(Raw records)
***
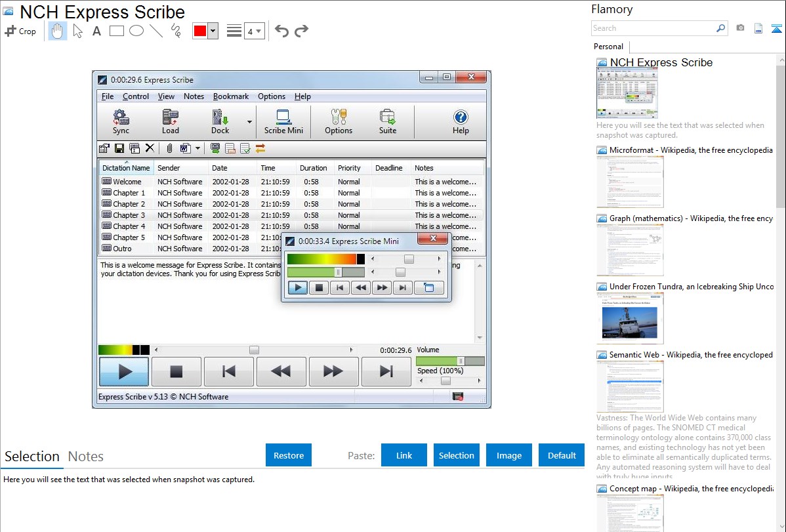Pick the rectangle shape tool
The image size is (786, 532).
pos(116,31)
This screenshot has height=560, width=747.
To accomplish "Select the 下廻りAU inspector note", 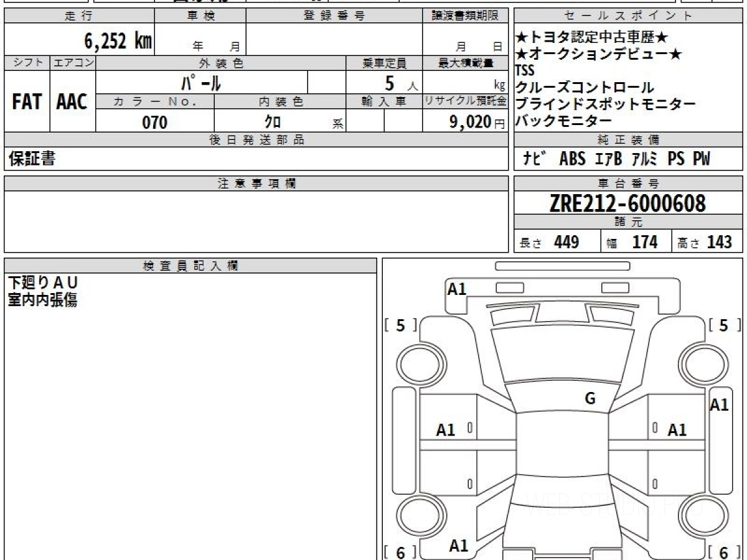I will tap(43, 283).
***
Given request — From the data above, gather every line that contains the word "This". Case counts, so match capital and lowercase letters precisely.

Exercise result —
This screenshot has height=560, width=747.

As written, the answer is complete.